Recuerdo de niño cada Viernes Santo que se hacía en la parroquia. Al anochecer la gente se juntaba en los alrededores del templo, mientras en los jardines del frente de la iglesia se daba comienzo al vía crucis. María, los soldados, los discípulos entre otros y por supuesto Jesús estaban ya dispuestos.
Recorríamos varias cuadras a lo largo barrio acompañando al Señor que iba deteniéndose en las estaciones cuidadosamente preparadas por algunos vecinos junto a una mesita y una vela, todo esto hasta llegar a la plaza en la cual Jesús era crucificado. Esos recorridos aún hoy los recuerdo con mucha añoranza.
Sin embargo, algo extraño comenzó a suceder en la comunidad. Año tras año venía cada vez menos gente. Pienso que nadie sabía muy bien por qué, pero esto de repetir se había ido haciendo más una costumbre y una tradición, y la gente se había ido cansando.
Me preguntaba ¿Cómo puede suceder que la gente se canse de recordar lo sucedido a este ser humano, que es Hijo de Dios y vino a dar la vida por nosotros? En ese momento sentí profundamente que quizá en la pregunta estaba ya la respuesta.
Tengo la sensación que la mayoría de la comunidad habíamos caído en dos tentaciones: primero, la de ver esta película sabiendo ya el final. Dejamos de poner el corazón en los Viernes Santos, habiendo dado un salto directamente al domingo. Por lo cual, el viernes se convirtió en un espectáculo al que daba lo mismo ir o no ir.

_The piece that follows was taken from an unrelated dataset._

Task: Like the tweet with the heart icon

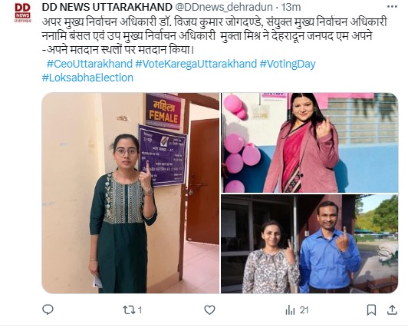Action: point(209,310)
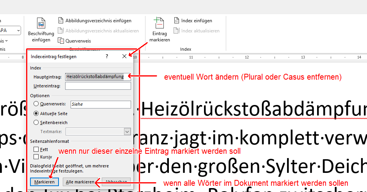Expand the APA citation style dropdown
The height and width of the screenshot is (192, 367).
[18, 30]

Creo que la segunda tentación en la que caímos y por la cual nos alejamos fue porque si bien muchos de nosotros creíamos que Jesucristo era Hijo de Dios, pocos sentíamos que Jesús fuera verdaderamente uno de nosotros, como vos o como yo.
Por lo tanto, si esto estaba de fondo era lógico que aquella costumbre del vía crucis haya dejado de llamarnos la atención. Sencillamente porque a ese que crucifican en cada Viernes Santo tiene poco que ver conmigo. Lo siento lejano, tanto así, que por momentos pienso que eso que le sucedió a Él no le dice nada a mi vida. Yo soy humano, Jesús fue solo Hijo de Dios.
Si hoy podes reconocer en tu vida que te estás salteando el Viernes Santo o bien lo estás mirando desde el domingo que aún no llega, sabe que te estás perdiendo de la audacia divina que se abre a la experiencia de lo que vos mismo experimentas en los momentos de dolor y soledad.
Si en cambio hoy se manifiesta con más fuerza en vos el dudar que el mismo Jesucristo haya sido uno de los nuestros, sabe que Jesús se abajó como lo hizo, para expresarte que Él puede entenderte en todos tus sufrimientos y angustias.
El sí de Dios al hombre alcanza en la soledad de la cruz su punto más alto. Ella nos dice cómo es Dios y hasta qué punto nos ama. La cruz nos anuncia el abismo infinito del amor divino.
En el vía crucis del Viernes Santo Jesús eligió ir a fondo y hacer suya la experiencia de abandono y soledad más grande que pueda vivir un ser humano, el miedo a la soledad de todo hombre y mujer que por su ser está llamado a vivir con otros.
El “Dios mío, Dios mío ¿por qué me has abandonado?” de Cristo en Cruz, expresa esa soledad que muchas veces sentimos nosotros mismos. La soledad de sentirnos solos, soledad de la propia existencia. Soledad, que según J. Ratzinger los teólogos llaman infierno.
Considerar que Jesús pudo sufrir la soledad que nosotros mismos padecemos como seres humanos, será aceptar lo insondable del riesgo de un Dios dispuesto a tomar nuestro lugar frente a ese infierno solitario, y transformarlo en un lugar de encuentro entre lo humano y lo divino.
Aceptar lo sucedido el Viernes antes de la llegada del Domingo, no busca hundirnos en el dolor de la soledad, sino que reconociéndola como lugar de vacío y desconcierto podamos sentir, que ya se ha desplegado el movimiento del Dios de Jesús que viene en mi búsqueda y rescate.
Solo permitiéndonos vivir la soledad de la forma que se presente en cada una de nuestras vidas, nos estaremos dando la oportunidad de experimentarnos en un abismo al que Jesús en cada Viernes Santo nos da alcance.